銀河の作りかたと究極の疑問の答え
今日は銀河の作りかたである。これだけ書くと、なんだか SF 小説の一部のようである。残念ながら Processing でのプログラミングに関する話であり、ジェネラティブアートの話である。
なので、とち狂ったマッドサイエンティストも出てこないし、スペースオペラでもない。創作 SF を期待された方に対しては申し訳ないとしか言いようがない。
銀河を模した作品は過去にも何作か作っているので、作りかたについてもどこかに書いた気もするが、どうも書いていないみたいだ。
プログラム自体は以下のようなものである。
def setup():size(510,300);noStroke()
def draw():
fill(0,10);rect(-5,-5,520,300)
r=0
f=frameCount*0.003
randomSeed(0)
filter(BLUR,2)
for i in range(1500):
t=i*2.52+f
x=r*cos(t)+random(35)+240
y=0.4*r*sin(t)+random(20)+155
fill(255,255-r*.3)
circle(x,y,1)
r+=0.2
アニメーションではこんな感じとなる:
変数 y のところを見ると分かるが、このプログラムでは単に縦軸方向を 40% に圧縮しているだけである。この圧縮処理をせずに、かつ、静止画で画像を生成してみるとこのような画像が生成される(分かりやすいように円の半径を 2 倍にしている)。
size(510,510);noStroke()
clear()
r=0
f=frameCount*0.003
randomSeed(0)
for i in range(1500):
t=i*2.52+f
x=r*cos(t)+random(35)+240
y=r*sin(t)+random(20)+255
fill(-1)
circle(x,y,2)
r+=0.2
なんとなく、渦巻の構造が見えるだろうか。
このような図形をどうすれば描けるのか?という疑問を持たれたかもしれない。変数 x,y の計算部分をよく見ると、乱数で摂動していることが分かるだろう。この部分を削除してしまえば、よりこの形状を生成する仕組みが明らかとなる。
size(510,510);noStroke()
clear()
r=0
f=frameCount*0.003
randomSeed(0)
for i in range(1500):
t=i*2.52+f
x=r*cos(t)+240
y=r*sin(t)+255
fill(-1)
circle(x,y,2)
r+=0.2
つまり、冒頭に示した銀河とは、何のことはないものであり、単に極座標において角度と半径の値を変化させているだけのものにすぎない。回転角を 2.52 ラジアンずつ変化させるとこのような渦巻図形が作れるのだ。
この 2.52 ラジアンとはいったいどこから来たのであろうか? 2.52 ラジアンを度に変換すると約 144 度となる。そしてこの渦巻は腕が 5 本あるようにも見える。

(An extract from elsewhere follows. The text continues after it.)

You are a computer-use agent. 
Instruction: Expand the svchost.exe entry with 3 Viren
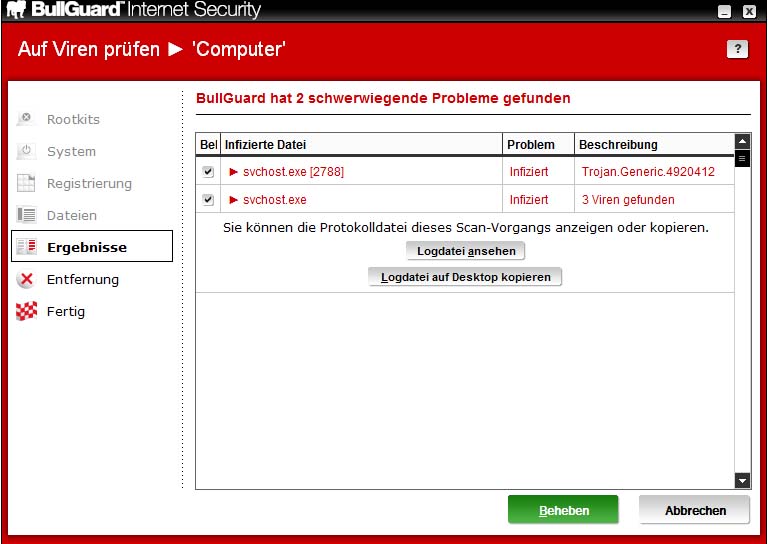(234, 200)
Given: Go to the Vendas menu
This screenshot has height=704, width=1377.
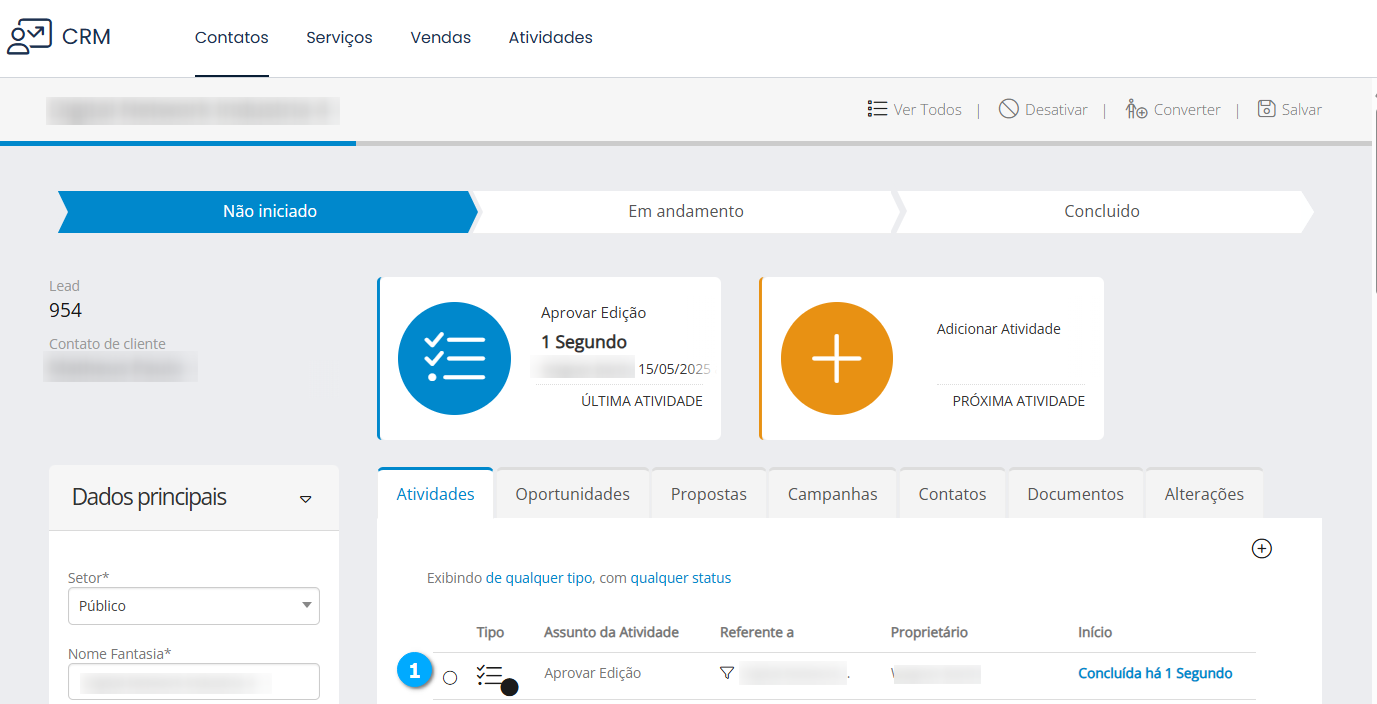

極座標における正五角形の頂点はそれぞれ 360/5=72 度ずつ変化している。つまり、72 の倍数+αだけ、変化させつつ点を描いていえば上のような 5 本の腕を持った渦巻曲線 - のようなものが描画できる。これが、冒頭に示した銀河を描く際の本質的な部分である。
この図形を構成する点を描く際に、乱数により摂動を行い、縦方向に圧縮しつつ、ぼかしや半透明処理でなんとなく発光しているような効果を付け加える。そうすると、銀河のような形状が描画できる。
銀河のレシピは以上である。有名なヒッチハイクガイドのように記すのであれば、銀河の本質は 42 ではなく、その究極の答えは 72 であった - という感じだろうか。